Парень не спешил с ответом. И я его тоже не торопил.
– А эти кусты не далековато ли стоят от дерева? – позволил себе усомниться он. – До них далеко бежать. Вон кусты поближе.
– Есть и поближе, – согласился я. – Но они и пожиже будут, – пояснил я ему свой выбор. – Если паук меня через них увидит, то… К тому же, гляди. – Я обернулся и показал рукой назад, где из земли выпирала верхушка замшелого камня. – Здесь отличный упор для древка. С какой бы силой не наскочил на меня паук, это копье железно останется на месте и не уедет назад от удара. Это очень важно.
– Вижу, ты все обдумал тщательно.
Я слегка кивнул – есть такое дело.
– Но ты? Удержишь ли ты копье? Ведь паук налетит что есть силы, – спросил он меня с сомненьем.
Хороший вопрос. Очень хороший вопрос. Я посмотрел на свои руки, не державшие ничего, тяжелее книги. Должен удержать. Просто должен.
– Поверь – я справлюсь, – заверил я псевдо бодрым тоном. – Я приложу все силы.
– Ты же понимаешь – если не справишься, то паук окажется лицом к лицу с тобой, – ехидно напомнил он.

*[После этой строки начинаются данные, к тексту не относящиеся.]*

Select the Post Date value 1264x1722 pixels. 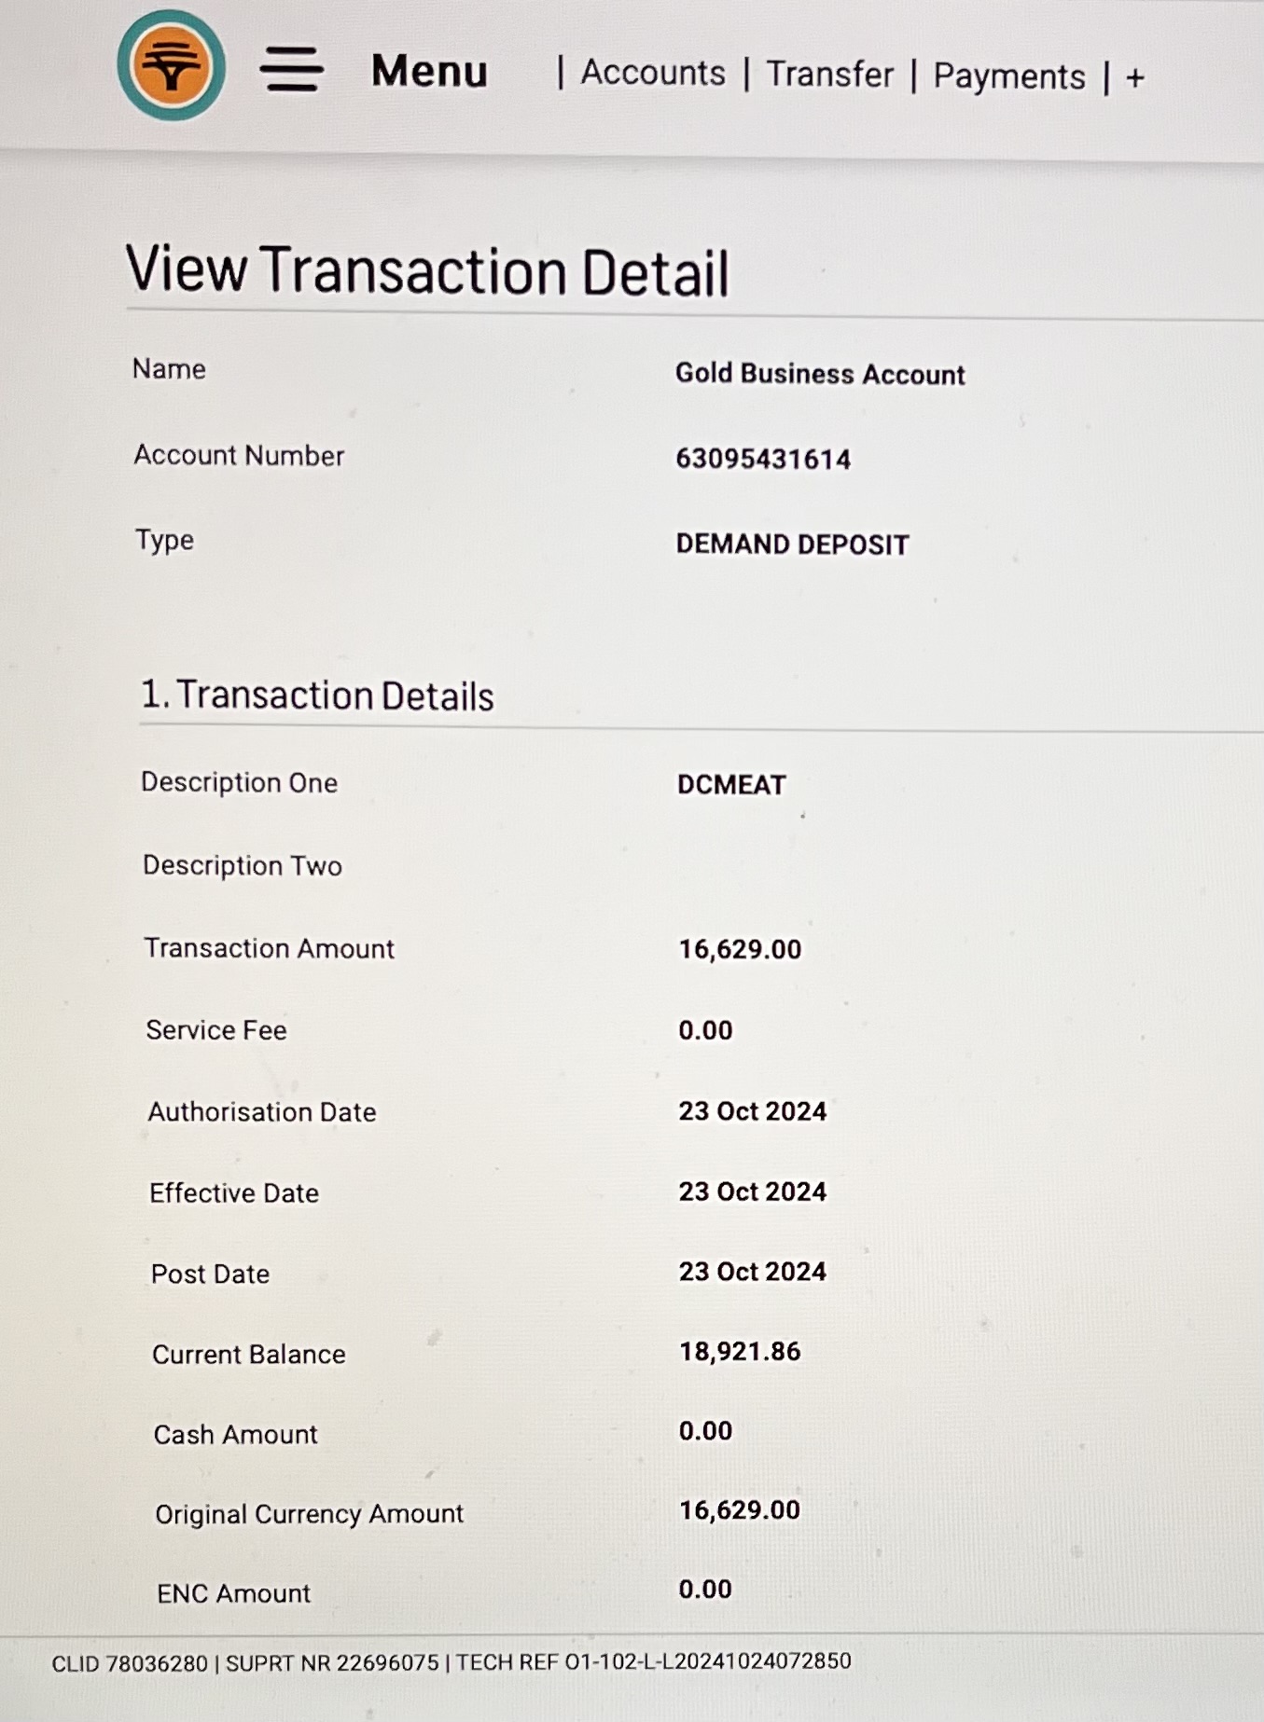752,1272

– А-то я не знаю, – скривился я.
Закончив с сомненьями, Эллой развернулся, и смело пошел к узурпированному тварью дереву.
***
Началось.
Эллой дошел до дерева, неся в руках большую охапку загодя собранного хвороста. Остановившись в относительно безопасном месте, шагав в двадцати от кроны, он бросил сучья на землю и принялся по одному кидать их в паутину, громко крича известные ему ругательства.
– Лови гадина!
– Получай. предатель!
– Что б ты скис!
– Что б ты протух!
Паук, привлеченный громкими возгласами, тут же остановился и принялся вглядываться в непонятного человека. Но чем больше он бездействовал, тем больше увеличивалось количество прилипшего сушняка, и тем грязнее, тяжелее и заметнее становилась его творение. Становилось понятно, что вскоре тварь решится на более враждебные действия.
Не сиделось спокойно и мне.
– Ну же, мерзкая тварь, давай, – тихо шептал я из своего укрытия. – Тебя ругают, на чем свет стоит. Тебе что, не обидно? Рушат твой дом, рушат то, что ты так долго создавал и строил. И кто ругает, кто рушит? Какой-то маленький невзрачный белобрысый котенок. А ну спустись и цапни его за гузно. Ну что стоишь? Давай же!
Паук колебался слишком долго – под весом прилипшего мусора часть паутины с треском лопнула и длинными лентами потянулась вниз. Это послужило сигналом – если до этого паучище еще сомневался, то теперь его нерешительность словно испарилась. Он злобно зашипел, подпрыгнул и перевернувшись вверх ногами, принялся быстро спускаться вниз, на спешно выделяемом из брюха канате.